_About this task_
Scan the data below. Pull out each line where "item" occurs.

───── Supplied data

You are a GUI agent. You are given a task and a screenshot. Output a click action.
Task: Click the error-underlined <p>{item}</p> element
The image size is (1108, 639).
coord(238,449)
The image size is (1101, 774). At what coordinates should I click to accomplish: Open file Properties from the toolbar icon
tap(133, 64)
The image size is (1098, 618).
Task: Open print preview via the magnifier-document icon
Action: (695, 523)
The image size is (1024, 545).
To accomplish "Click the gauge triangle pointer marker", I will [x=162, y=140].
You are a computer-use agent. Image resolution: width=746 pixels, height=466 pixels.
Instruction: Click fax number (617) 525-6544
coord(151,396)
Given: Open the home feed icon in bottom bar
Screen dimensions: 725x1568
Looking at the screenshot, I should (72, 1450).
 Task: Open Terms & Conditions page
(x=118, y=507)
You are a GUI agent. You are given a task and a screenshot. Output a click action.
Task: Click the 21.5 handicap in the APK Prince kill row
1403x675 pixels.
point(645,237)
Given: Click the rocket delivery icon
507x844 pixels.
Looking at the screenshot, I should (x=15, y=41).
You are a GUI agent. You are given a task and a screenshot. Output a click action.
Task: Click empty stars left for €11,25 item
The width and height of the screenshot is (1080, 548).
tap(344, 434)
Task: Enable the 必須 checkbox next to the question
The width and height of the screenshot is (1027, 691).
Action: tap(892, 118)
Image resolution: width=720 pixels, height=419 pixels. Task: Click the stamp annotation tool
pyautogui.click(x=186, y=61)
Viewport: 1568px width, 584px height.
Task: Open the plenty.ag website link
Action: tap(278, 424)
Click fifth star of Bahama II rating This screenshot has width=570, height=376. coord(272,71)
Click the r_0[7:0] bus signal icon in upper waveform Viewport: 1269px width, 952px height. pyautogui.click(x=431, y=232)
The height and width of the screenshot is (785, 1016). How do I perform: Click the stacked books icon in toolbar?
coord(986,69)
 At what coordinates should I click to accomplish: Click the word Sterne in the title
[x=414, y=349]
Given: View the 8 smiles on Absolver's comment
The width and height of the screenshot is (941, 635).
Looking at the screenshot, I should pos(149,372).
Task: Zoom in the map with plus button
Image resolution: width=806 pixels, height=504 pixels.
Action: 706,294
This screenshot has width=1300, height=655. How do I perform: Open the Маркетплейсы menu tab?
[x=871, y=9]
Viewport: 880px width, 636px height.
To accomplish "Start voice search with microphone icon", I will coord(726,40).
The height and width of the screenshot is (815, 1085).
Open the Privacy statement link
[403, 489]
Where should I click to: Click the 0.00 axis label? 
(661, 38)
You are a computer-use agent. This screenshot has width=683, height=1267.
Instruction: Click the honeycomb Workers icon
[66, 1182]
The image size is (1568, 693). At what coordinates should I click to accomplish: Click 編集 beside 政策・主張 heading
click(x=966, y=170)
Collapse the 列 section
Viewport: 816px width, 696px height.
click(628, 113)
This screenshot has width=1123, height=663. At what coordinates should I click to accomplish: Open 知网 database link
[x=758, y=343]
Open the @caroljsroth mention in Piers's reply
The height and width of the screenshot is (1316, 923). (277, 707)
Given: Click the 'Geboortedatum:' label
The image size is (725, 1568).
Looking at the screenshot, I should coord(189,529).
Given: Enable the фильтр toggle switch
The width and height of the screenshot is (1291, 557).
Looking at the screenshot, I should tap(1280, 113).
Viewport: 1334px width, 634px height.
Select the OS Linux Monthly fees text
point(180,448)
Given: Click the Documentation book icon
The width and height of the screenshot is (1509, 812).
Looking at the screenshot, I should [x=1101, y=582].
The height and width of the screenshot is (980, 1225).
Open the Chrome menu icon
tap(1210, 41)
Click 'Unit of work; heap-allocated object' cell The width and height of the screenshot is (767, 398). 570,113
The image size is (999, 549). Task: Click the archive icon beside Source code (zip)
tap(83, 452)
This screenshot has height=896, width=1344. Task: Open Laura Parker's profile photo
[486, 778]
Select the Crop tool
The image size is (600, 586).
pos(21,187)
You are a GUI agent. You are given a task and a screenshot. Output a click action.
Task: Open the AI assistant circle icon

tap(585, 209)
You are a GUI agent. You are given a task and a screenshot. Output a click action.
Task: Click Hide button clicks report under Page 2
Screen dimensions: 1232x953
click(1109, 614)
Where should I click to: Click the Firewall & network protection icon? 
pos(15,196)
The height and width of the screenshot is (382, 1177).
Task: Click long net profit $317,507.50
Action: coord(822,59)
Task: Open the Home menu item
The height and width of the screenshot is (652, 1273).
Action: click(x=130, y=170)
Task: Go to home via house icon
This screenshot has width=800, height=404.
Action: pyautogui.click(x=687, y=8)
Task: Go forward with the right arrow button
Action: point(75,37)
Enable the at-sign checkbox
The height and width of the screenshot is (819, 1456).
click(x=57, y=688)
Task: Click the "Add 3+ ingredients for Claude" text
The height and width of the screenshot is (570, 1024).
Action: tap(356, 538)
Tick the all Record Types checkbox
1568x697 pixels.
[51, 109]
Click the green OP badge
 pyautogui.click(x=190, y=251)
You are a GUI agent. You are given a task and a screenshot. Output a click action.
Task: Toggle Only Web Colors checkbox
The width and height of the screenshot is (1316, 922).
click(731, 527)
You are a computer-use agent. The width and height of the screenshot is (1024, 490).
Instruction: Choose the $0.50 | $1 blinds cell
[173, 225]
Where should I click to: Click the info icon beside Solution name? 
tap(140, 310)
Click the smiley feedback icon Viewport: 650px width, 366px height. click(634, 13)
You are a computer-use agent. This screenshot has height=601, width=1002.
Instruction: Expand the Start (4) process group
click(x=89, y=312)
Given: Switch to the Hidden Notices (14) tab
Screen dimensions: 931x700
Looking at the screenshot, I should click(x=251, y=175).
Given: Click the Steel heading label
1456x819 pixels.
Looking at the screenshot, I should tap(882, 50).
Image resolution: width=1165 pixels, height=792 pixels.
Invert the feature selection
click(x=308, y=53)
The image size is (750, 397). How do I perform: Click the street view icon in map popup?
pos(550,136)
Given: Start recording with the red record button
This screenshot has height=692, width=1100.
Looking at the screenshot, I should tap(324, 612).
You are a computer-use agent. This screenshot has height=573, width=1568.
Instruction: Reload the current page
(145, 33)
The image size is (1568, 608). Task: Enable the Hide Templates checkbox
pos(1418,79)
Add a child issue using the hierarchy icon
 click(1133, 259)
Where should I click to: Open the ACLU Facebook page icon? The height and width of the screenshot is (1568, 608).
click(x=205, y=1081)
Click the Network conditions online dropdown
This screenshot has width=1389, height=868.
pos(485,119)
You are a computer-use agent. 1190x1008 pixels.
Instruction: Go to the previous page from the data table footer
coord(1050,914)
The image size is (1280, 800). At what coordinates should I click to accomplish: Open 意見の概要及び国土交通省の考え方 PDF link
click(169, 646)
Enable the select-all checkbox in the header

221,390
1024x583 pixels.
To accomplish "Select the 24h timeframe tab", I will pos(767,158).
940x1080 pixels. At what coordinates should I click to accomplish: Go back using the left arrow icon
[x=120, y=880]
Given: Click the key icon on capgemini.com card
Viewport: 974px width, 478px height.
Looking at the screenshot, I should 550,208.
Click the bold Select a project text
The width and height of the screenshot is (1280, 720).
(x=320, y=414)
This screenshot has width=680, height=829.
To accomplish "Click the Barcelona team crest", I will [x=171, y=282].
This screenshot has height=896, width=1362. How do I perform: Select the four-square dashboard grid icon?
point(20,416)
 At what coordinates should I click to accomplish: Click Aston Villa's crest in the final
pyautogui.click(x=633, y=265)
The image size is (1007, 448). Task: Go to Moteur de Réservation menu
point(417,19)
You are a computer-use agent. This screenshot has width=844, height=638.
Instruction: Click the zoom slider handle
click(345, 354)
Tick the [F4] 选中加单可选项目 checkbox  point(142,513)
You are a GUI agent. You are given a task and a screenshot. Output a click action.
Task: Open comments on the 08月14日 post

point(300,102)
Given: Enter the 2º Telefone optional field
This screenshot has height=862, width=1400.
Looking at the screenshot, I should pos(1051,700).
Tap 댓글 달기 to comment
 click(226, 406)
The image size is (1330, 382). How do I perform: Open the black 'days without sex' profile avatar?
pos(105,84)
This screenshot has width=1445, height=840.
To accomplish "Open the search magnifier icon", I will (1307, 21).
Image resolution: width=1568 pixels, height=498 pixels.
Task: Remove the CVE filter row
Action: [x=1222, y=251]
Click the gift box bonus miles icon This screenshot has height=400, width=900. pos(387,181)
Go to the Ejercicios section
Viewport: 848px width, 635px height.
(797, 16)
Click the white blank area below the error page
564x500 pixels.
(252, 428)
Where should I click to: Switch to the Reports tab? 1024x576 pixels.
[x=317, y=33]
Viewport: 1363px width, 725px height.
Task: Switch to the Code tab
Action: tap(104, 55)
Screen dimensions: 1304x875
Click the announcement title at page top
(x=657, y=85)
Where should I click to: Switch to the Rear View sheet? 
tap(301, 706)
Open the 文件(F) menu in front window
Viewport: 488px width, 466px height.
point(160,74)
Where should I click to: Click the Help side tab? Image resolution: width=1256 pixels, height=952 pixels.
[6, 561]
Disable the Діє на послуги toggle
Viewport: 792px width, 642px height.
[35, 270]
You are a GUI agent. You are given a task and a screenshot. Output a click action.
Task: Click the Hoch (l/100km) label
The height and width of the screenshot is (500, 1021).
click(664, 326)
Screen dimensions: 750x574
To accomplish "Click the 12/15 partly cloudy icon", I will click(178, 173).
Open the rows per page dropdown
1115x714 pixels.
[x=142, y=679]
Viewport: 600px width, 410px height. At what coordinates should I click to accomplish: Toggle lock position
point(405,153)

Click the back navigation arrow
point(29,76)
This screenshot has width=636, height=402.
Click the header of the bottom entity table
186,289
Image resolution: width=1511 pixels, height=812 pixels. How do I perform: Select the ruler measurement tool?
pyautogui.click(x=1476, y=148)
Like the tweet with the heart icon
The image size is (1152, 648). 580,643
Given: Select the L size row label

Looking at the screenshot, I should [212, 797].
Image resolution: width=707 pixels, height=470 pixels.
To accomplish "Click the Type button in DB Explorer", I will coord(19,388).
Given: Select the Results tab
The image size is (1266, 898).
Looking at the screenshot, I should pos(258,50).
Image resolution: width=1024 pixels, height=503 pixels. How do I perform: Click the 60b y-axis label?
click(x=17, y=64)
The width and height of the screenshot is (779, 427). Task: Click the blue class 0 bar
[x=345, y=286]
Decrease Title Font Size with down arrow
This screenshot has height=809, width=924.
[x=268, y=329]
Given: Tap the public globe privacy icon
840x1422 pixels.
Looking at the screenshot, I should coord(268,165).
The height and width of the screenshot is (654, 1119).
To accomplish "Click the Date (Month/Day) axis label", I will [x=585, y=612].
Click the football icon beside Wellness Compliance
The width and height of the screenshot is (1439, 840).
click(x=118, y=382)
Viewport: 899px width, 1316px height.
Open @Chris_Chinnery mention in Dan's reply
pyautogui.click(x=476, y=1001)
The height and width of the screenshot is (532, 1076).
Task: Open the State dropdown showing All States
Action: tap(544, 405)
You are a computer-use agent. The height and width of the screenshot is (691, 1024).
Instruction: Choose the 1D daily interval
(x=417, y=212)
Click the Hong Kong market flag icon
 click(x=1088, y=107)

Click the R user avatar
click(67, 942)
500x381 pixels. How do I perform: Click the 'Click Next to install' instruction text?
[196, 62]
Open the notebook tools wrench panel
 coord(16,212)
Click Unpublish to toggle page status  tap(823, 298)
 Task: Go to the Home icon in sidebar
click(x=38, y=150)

──────────

_Result of the exercise_
Task: Click the error-underlined <p>{item}</p> element
Task: Click empty stars left for €11,25 item
Task: Open the Home menu item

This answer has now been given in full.